After a nightmarish 2020 in Europe, the new year was supposed to bring calm and stability, with a smooth vaccine rollout and the easing of restrictions.
But that's not exactly how it has gone so far, with lockdowns still in place across the continent and the inoculation process appearing to stall somewhat.
Add to the long list of woes two EU member states being plunged into political crises with the worst timing possible.
Italy: Renzi puts his foot down
In Italy, a small partner in the coalition government triggered a political storm because of the way that around €200 billion in pandemic relief will be spent.
Matteo Renzi, a former prime minister and leader of the Italy Alive party, accused premier Giuseppe Conte of making unilateral decisions.

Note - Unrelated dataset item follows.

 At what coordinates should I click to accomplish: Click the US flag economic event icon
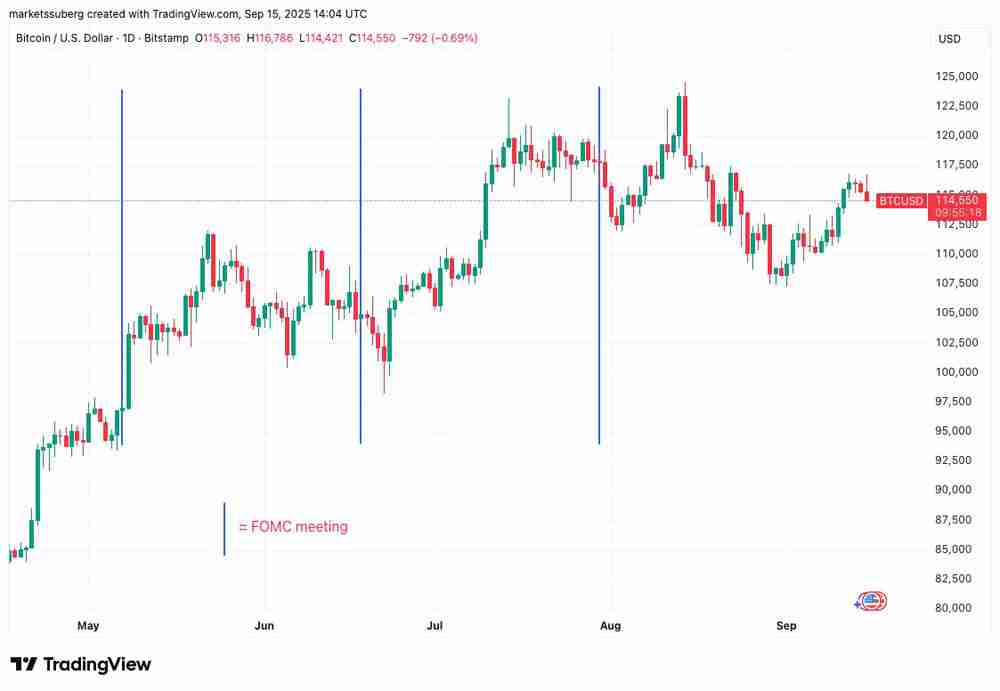click(x=872, y=601)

As a result, Renzi pulled his ministers from the government and criticised Conte for running the country through undemocratic decrees.

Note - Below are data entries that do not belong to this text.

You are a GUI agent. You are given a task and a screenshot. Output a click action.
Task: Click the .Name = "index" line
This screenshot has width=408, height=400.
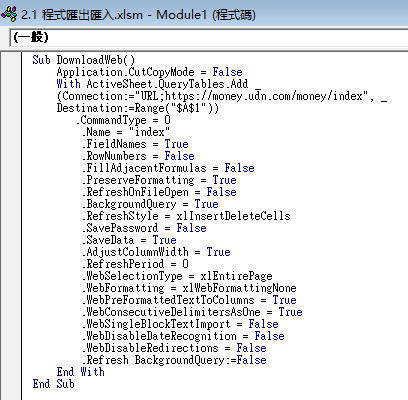126,132
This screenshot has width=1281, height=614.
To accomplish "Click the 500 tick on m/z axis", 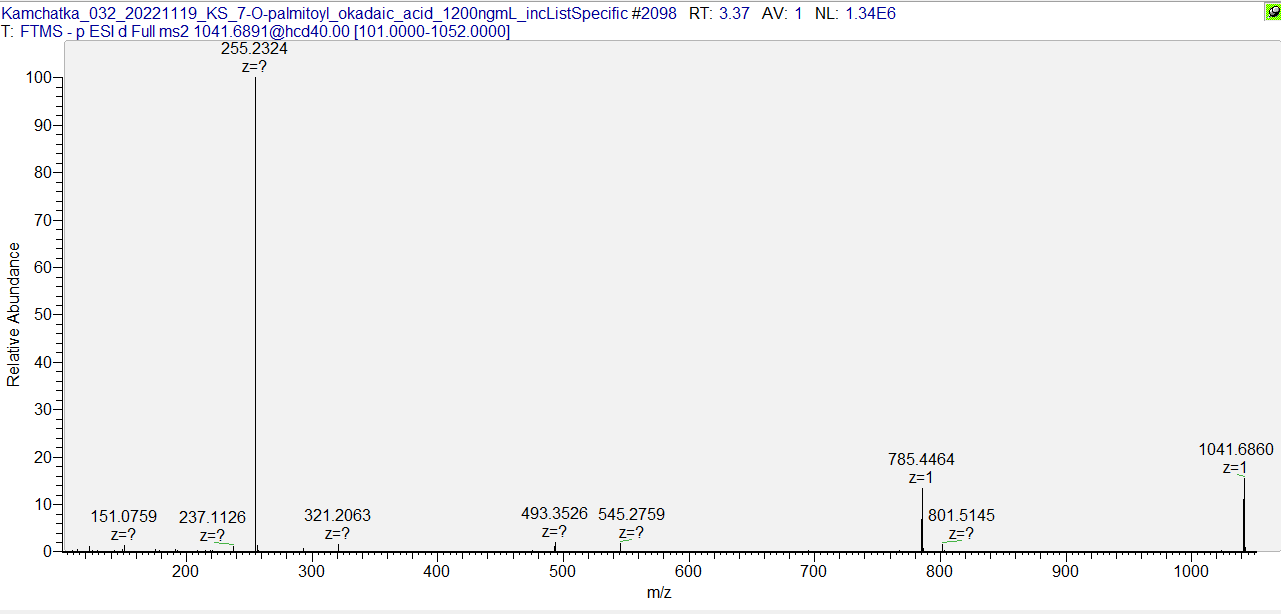I will click(x=562, y=572).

"Those who want to stop the democratic machine in the name of the pandemic are not stopping the pandemic, they are stopping freedom. They are not stopping the virus; they are stopping politics. They are not stopping contagion; they are stopping democracy," Renzi declared at a Wednesday evening news conference.
The Netherlands: government collapse
The Dutch government also collapsed two months before the March general election due to a scandal dating back to 2013.
Prime Minister Mark Rutte's coalition decided to call it a day on Friday over its response to a child welfare benefits scandal.
It emerged the tax authority wrongly accused families of fraud when claiming child benefits.
In a nationally televised speech, Rutte said he had informed King Willem-Alexander of his decision and pledged his government would continue work to compensate affected parents as quickly as possible and to battle the coronavirus.
"We are of one mind that if the whole system has failed, we all must take responsibility, and that has led to the conclusion that I have just offered the king, the resignation of the entire Cabinet," the Dutch Prime Minister said.
Europe snubs Pompeo
The US has also been in crisis the past few weeks, after the violent attack on the Capitol by a pro-Trump mob, earning Donald Trump the dubious distinction of being the first US president to be impeached twice.
But Trump's behaviour hasn't just irked Americans - it has also caused some strong rebukes in Europe.
Luxembourg's foreign minister Jean Asselborn called Trump a "criminal" who "must be brought before a court".
Realising the European disgust, US Secretary of State Mike Pompeo cancelled a scheduled trip to Belgium and Luxembourg at the last minute.
And with Pompeo being one of Trump's staunchest allies, patience towards his administration may have finally run out from across the pond.